As the best science-fiction dramas tend to do,
S.H.I.E.L.D. grounds its fantastic elements with real emotion. And its marriage of the two is so successful that in season five, which features Inhuman fighting pits and insatiable space roaches, it’s the civil war that erupts within the team that foments the greatest tension. The question of whether to allow Coulson to die, if saving his life could mean the destruction of Earth, seems easy enough to answer: What’s one man’s life when the world hangs in the balance? But the agents are so dedicated to each other and to their mission that, for some, it does become a dilemma, yet another hard choice for people used to making hard choices, having already endured years of personal sacrifice to stave off near-annual extinction-level threats.
After scoring two unexpected season renewals (it’s no coincidence that the season-five finale is called “The End”),
S.H.I.E.L.D. is going out on its own terms with season seven, a coveted planned conclusion in a television landscape rife with sudden cancellations. Fittingly, the show that originally brought the world of the MCU to the small screen will also serve as an outro to the cinematic universe’s first phase in television, as Marvel Studios ushers in a new phase with a slew of series produced for Disney+, set to begin rolling out later this year.
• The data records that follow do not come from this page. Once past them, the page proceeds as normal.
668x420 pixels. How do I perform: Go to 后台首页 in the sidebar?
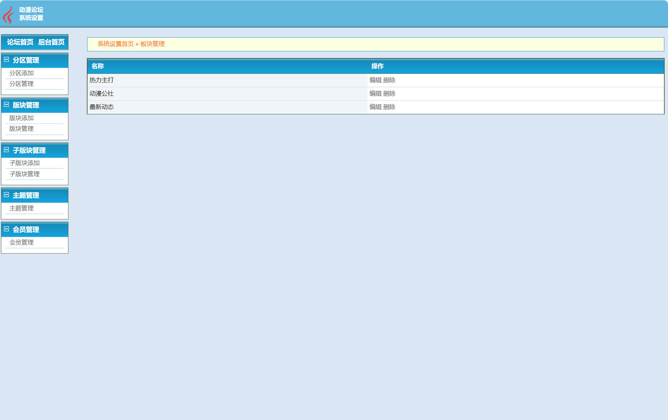51,42
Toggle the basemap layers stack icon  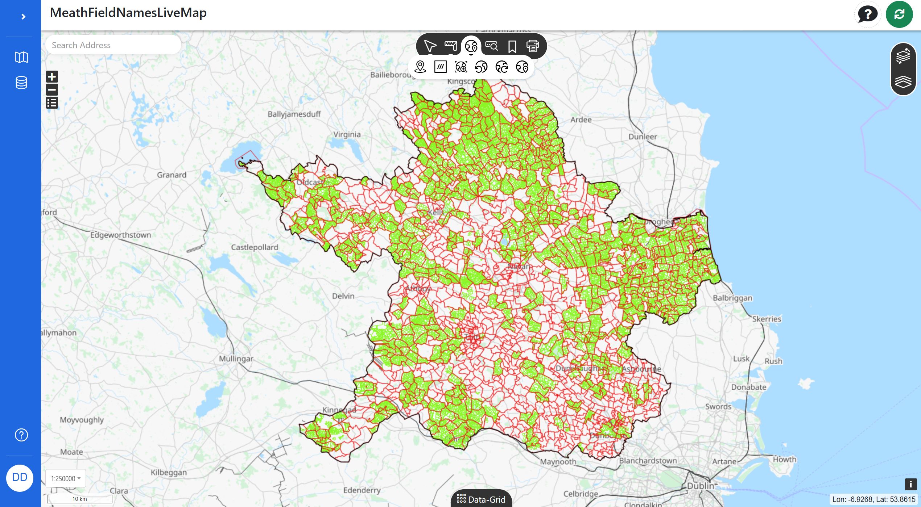903,82
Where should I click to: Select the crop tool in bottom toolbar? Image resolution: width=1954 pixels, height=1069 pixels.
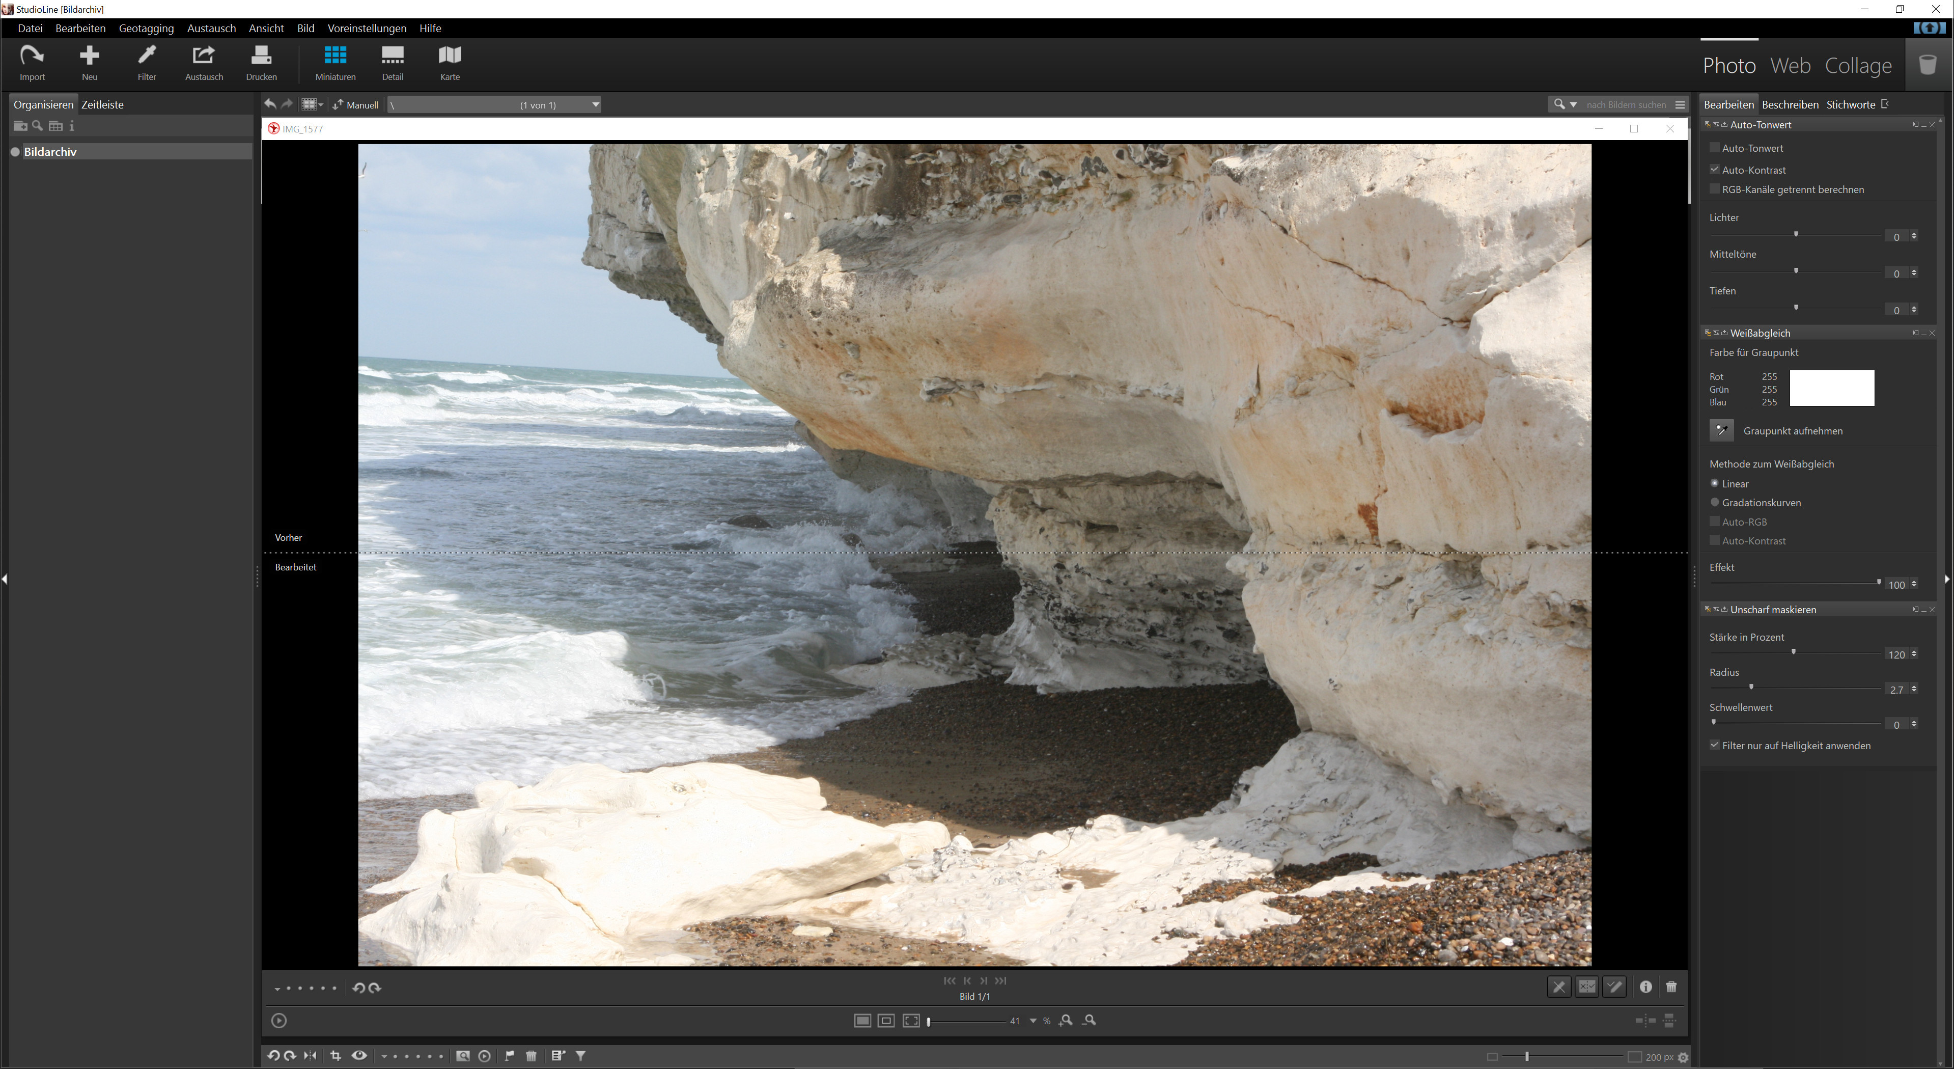335,1056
S.H.I.E.L.D.’s longevity is no doubt partly due to its penchant for reinvention, its ability to explode the scope of its storytelling season after season. But while the show has come a remarkably long way from its pilot, with the core group of agents now bouncing around the past, the characters’ ever-deepening devotion to each other has served as an emotional through line, a constant for the characters (and viewers) to hold on to as the narrative rapidly changes around them. And now, with their final adventure about to begin, there’s no better time to join the team.